Task details -
Copy the following entries verbatim, line for line.

--- Start Record list ---

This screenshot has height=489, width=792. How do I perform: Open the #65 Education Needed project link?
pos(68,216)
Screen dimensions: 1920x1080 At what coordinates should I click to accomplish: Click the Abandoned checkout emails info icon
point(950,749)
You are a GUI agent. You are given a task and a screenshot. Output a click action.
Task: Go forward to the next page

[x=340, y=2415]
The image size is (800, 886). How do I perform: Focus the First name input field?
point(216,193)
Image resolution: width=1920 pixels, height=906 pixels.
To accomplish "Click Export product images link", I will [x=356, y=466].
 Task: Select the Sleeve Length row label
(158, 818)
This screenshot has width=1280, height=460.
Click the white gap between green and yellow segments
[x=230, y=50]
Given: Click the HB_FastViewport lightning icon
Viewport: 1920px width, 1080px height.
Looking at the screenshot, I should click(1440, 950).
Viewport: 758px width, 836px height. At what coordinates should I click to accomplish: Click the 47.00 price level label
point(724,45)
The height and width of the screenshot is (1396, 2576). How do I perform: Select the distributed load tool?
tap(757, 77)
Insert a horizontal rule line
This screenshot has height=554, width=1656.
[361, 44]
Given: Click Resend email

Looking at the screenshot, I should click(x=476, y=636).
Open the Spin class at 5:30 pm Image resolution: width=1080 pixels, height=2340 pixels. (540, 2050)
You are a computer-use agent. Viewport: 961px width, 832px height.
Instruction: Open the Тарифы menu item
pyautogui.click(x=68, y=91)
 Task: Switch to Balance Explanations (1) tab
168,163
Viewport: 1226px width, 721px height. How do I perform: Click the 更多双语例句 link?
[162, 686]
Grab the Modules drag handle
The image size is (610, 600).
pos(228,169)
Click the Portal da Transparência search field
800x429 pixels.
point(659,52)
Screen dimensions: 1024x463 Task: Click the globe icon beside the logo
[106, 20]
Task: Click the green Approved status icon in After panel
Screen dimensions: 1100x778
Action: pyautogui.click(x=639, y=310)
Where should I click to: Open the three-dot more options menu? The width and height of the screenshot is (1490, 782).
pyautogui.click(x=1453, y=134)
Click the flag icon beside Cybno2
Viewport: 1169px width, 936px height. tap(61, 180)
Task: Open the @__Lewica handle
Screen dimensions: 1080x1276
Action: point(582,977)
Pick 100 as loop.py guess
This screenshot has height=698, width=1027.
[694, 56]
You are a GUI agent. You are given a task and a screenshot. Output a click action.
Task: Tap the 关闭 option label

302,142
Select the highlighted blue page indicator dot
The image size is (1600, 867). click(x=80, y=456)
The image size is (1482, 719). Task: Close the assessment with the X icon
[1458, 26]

--- End Record list ---

Task solution -
This screenshot has height=489, width=792. How do I perform: Open the #65 Education Needed project link?
pos(68,216)
Screen dimensions: 1920x1080 At what coordinates should I click to accomplish: Click the Abandoned checkout emails info icon
point(950,749)
You are a GUI agent. You are given a task and a screenshot. Output a click action.
Task: Go forward to the next page

[x=340, y=2415]
The image size is (800, 886). How do I perform: Focus the First name input field?
point(216,193)
Image resolution: width=1920 pixels, height=906 pixels.
To accomplish "Click Export product images link", I will [x=356, y=466].
 Task: Select the Sleeve Length row label
(158, 818)
This screenshot has width=1280, height=460.
Click the white gap between green and yellow segments
[x=230, y=50]
Given: Click the HB_FastViewport lightning icon
Viewport: 1920px width, 1080px height.
Looking at the screenshot, I should click(1440, 950).
Viewport: 758px width, 836px height. At what coordinates should I click to accomplish: Click the 47.00 price level label
point(724,45)
The height and width of the screenshot is (1396, 2576). How do I perform: Select the distributed load tool?
tap(757, 77)
Insert a horizontal rule line
This screenshot has height=554, width=1656.
[361, 44]
Given: Click Resend email

Looking at the screenshot, I should click(x=476, y=636).
Open the Spin class at 5:30 pm Image resolution: width=1080 pixels, height=2340 pixels. (540, 2050)
You are a computer-use agent. Viewport: 961px width, 832px height.
Instruction: Open the Тарифы menu item
pyautogui.click(x=68, y=91)
 Task: Switch to Balance Explanations (1) tab
168,163
Viewport: 1226px width, 721px height. How do I perform: Click the 更多双语例句 link?
[162, 686]
Grab the Modules drag handle
The image size is (610, 600).
pos(228,169)
Click the Portal da Transparência search field
800x429 pixels.
point(659,52)
Screen dimensions: 1024x463 Task: Click the globe icon beside the logo
[106, 20]
Task: Click the green Approved status icon in After panel
Screen dimensions: 1100x778
Action: pyautogui.click(x=639, y=310)
Where should I click to: Open the three-dot more options menu? The width and height of the screenshot is (1490, 782).
pyautogui.click(x=1453, y=134)
Click the flag icon beside Cybno2
Viewport: 1169px width, 936px height. tap(61, 180)
Task: Open the @__Lewica handle
Screen dimensions: 1080x1276
Action: point(582,977)
Pick 100 as loop.py guess
This screenshot has height=698, width=1027.
[694, 56]
You are a GUI agent. You are given a task and a screenshot. Output a click action.
Task: Tap the 关闭 option label

302,142
Select the highlighted blue page indicator dot
The image size is (1600, 867). click(x=80, y=456)
The image size is (1482, 719). Task: Close the assessment with the X icon
[1458, 26]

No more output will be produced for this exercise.